(Items from a dataset)
-------------------------

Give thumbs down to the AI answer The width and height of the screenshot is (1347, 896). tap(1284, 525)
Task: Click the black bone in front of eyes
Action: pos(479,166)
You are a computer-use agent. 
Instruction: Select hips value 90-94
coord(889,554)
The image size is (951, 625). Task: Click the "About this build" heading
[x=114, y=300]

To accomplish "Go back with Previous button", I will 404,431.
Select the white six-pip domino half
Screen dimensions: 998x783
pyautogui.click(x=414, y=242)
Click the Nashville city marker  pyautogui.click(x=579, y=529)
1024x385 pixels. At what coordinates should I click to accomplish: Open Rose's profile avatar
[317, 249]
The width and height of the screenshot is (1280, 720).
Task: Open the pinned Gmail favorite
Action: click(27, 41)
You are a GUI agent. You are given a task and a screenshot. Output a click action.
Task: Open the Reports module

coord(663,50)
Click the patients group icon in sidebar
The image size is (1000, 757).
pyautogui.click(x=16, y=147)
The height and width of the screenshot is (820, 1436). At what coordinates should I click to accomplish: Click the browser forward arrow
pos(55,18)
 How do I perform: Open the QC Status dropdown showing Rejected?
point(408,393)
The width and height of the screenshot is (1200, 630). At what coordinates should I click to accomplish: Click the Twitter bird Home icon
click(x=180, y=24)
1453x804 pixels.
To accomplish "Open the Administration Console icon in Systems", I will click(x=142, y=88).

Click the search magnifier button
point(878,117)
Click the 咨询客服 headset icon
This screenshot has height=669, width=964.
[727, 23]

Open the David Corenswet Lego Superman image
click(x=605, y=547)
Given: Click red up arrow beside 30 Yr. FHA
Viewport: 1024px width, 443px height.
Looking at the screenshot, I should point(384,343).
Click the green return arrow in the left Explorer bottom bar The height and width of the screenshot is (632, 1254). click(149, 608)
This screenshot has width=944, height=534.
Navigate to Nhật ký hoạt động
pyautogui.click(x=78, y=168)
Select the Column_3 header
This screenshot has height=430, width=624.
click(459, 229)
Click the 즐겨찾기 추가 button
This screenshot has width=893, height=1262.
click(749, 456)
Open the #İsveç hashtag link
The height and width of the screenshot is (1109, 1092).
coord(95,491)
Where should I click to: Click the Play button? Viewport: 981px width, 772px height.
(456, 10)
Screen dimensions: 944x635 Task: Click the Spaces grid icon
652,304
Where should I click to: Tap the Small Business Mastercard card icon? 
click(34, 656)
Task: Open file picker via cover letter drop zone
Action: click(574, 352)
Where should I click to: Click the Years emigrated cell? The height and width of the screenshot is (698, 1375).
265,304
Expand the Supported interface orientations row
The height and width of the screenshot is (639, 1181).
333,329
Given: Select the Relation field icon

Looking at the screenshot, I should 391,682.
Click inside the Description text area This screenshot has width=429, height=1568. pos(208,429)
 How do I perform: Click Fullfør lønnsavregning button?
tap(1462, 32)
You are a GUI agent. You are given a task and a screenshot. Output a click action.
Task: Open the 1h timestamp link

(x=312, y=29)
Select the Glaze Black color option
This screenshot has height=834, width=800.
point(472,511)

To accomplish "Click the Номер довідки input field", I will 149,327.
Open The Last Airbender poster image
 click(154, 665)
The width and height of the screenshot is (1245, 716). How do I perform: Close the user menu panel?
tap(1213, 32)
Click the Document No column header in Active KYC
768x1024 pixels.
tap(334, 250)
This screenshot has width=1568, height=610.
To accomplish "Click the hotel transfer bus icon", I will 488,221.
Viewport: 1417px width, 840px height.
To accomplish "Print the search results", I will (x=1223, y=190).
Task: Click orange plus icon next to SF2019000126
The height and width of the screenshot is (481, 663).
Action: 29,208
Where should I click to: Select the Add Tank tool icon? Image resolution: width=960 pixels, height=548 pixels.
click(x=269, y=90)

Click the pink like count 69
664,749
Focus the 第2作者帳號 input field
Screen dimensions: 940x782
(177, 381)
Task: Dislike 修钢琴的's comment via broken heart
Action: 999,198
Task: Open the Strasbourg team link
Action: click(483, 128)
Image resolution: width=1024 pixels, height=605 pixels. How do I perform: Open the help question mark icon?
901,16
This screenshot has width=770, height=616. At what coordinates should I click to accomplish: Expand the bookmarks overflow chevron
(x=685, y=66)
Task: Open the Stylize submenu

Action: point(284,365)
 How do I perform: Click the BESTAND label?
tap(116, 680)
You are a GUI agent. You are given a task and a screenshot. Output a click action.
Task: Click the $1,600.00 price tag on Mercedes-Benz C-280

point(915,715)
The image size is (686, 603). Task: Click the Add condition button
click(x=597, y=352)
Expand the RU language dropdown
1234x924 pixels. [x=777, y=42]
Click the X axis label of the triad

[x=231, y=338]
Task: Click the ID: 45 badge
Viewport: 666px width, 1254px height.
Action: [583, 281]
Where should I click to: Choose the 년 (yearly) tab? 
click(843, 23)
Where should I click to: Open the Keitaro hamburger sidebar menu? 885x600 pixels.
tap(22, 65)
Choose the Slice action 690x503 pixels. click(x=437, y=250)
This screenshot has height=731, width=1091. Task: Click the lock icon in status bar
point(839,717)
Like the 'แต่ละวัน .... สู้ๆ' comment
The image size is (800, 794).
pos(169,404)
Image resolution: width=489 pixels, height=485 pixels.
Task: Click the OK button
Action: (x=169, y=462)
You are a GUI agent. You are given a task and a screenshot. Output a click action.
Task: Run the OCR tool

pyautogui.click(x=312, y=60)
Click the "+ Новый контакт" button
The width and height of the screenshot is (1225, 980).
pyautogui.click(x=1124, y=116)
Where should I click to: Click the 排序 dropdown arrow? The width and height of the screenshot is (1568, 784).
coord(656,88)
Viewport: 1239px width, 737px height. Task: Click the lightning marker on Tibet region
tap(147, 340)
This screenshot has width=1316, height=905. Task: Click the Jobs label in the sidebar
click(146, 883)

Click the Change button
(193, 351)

-------------------------

**About this task**
Your task is to quote all of the data word for word.

**Task solution**
Give thumbs down to the AI answer The width and height of the screenshot is (1347, 896). tap(1284, 525)
Task: Click the black bone in front of eyes
Action: pos(479,166)
You are a computer-use agent. 
Instruction: Select hips value 90-94
coord(889,554)
The image size is (951, 625). Task: Click the "About this build" heading
[x=114, y=300]

To accomplish "Go back with Previous button", I will 404,431.
Select the white six-pip domino half
Screen dimensions: 998x783
pyautogui.click(x=414, y=242)
Click the Nashville city marker  pyautogui.click(x=579, y=529)
1024x385 pixels. At what coordinates should I click to accomplish: Open Rose's profile avatar
[317, 249]
The width and height of the screenshot is (1280, 720).
Task: Open the pinned Gmail favorite
Action: click(27, 41)
You are a GUI agent. You are given a task and a screenshot. Output a click action.
Task: Open the Reports module

coord(663,50)
Click the patients group icon in sidebar
The image size is (1000, 757).
pyautogui.click(x=16, y=147)
The height and width of the screenshot is (820, 1436). At what coordinates should I click to accomplish: Click the browser forward arrow
pos(55,18)
 How do I perform: Open the QC Status dropdown showing Rejected?
point(408,393)
The width and height of the screenshot is (1200, 630). At what coordinates should I click to accomplish: Click the Twitter bird Home icon
click(x=180, y=24)
1453x804 pixels.
To accomplish "Open the Administration Console icon in Systems", I will click(x=142, y=88).

Click the search magnifier button
point(878,117)
Click the 咨询客服 headset icon
This screenshot has height=669, width=964.
[727, 23]

Open the David Corenswet Lego Superman image
click(x=605, y=547)
Given: Click red up arrow beside 30 Yr. FHA
Viewport: 1024px width, 443px height.
Looking at the screenshot, I should point(384,343).
Click the green return arrow in the left Explorer bottom bar The height and width of the screenshot is (632, 1254). click(149, 608)
This screenshot has width=944, height=534.
Navigate to Nhật ký hoạt động
pyautogui.click(x=78, y=168)
Select the Column_3 header
This screenshot has height=430, width=624.
click(459, 229)
Click the 즐겨찾기 추가 button
This screenshot has width=893, height=1262.
click(749, 456)
Open the #İsveç hashtag link
The height and width of the screenshot is (1109, 1092).
coord(95,491)
Where should I click to: Click the Play button? Viewport: 981px width, 772px height.
(456, 10)
Screen dimensions: 944x635 Task: Click the Spaces grid icon
652,304
Where should I click to: Tap the Small Business Mastercard card icon? 
click(34, 656)
Task: Open file picker via cover letter drop zone
Action: click(574, 352)
Where should I click to: Click the Years emigrated cell? The height and width of the screenshot is (698, 1375).
265,304
Expand the Supported interface orientations row
The height and width of the screenshot is (639, 1181).
333,329
Given: Select the Relation field icon

Looking at the screenshot, I should 391,682.
Click inside the Description text area This screenshot has width=429, height=1568. pos(208,429)
 How do I perform: Click Fullfør lønnsavregning button?
tap(1462, 32)
You are a GUI agent. You are given a task and a screenshot. Output a click action.
Task: Open the 1h timestamp link

(x=312, y=29)
Select the Glaze Black color option
This screenshot has height=834, width=800.
point(472,511)

To accomplish "Click the Номер довідки input field", I will 149,327.
Open The Last Airbender poster image
 click(154, 665)
The width and height of the screenshot is (1245, 716). How do I perform: Close the user menu panel?
tap(1213, 32)
Click the Document No column header in Active KYC
768x1024 pixels.
tap(334, 250)
This screenshot has width=1568, height=610.
To accomplish "Click the hotel transfer bus icon", I will 488,221.
Viewport: 1417px width, 840px height.
To accomplish "Print the search results", I will (x=1223, y=190).
Task: Click orange plus icon next to SF2019000126
The height and width of the screenshot is (481, 663).
Action: 29,208
Where should I click to: Select the Add Tank tool icon? Image resolution: width=960 pixels, height=548 pixels.
click(x=269, y=90)

Click the pink like count 69
664,749
Focus the 第2作者帳號 input field
Screen dimensions: 940x782
(177, 381)
Task: Dislike 修钢琴的's comment via broken heart
Action: 999,198
Task: Open the Strasbourg team link
Action: click(483, 128)
Image resolution: width=1024 pixels, height=605 pixels. How do I perform: Open the help question mark icon?
901,16
This screenshot has width=770, height=616. At what coordinates should I click to accomplish: Expand the bookmarks overflow chevron
(x=685, y=66)
Task: Open the Stylize submenu

Action: point(284,365)
 How do I perform: Click the BESTAND label?
tap(116, 680)
You are a GUI agent. You are given a task and a screenshot. Output a click action.
Task: Click the $1,600.00 price tag on Mercedes-Benz C-280

point(915,715)
The image size is (686, 603). Task: Click the Add condition button
click(x=597, y=352)
Expand the RU language dropdown
1234x924 pixels. [x=777, y=42]
Click the X axis label of the triad

[x=231, y=338]
Task: Click the ID: 45 badge
Viewport: 666px width, 1254px height.
Action: [583, 281]
Where should I click to: Choose the 년 (yearly) tab? 
click(843, 23)
Where should I click to: Open the Keitaro hamburger sidebar menu? 885x600 pixels.
tap(22, 65)
Choose the Slice action 690x503 pixels. click(x=437, y=250)
This screenshot has height=731, width=1091. Task: Click the lock icon in status bar
point(839,717)
Like the 'แต่ละวัน .... สู้ๆ' comment
The image size is (800, 794).
pos(169,404)
Image resolution: width=489 pixels, height=485 pixels.
Task: Click the OK button
Action: (x=169, y=462)
You are a GUI agent. You are given a task and a screenshot. Output a click action.
Task: Run the OCR tool

pyautogui.click(x=312, y=60)
Click the "+ Новый контакт" button
The width and height of the screenshot is (1225, 980).
pyautogui.click(x=1124, y=116)
Where should I click to: Click the 排序 dropdown arrow? The width and height of the screenshot is (1568, 784).
coord(656,88)
Viewport: 1239px width, 737px height. Task: Click the lightning marker on Tibet region
tap(147, 340)
This screenshot has width=1316, height=905. Task: Click the Jobs label in the sidebar
click(146, 883)

Click the Change button
(193, 351)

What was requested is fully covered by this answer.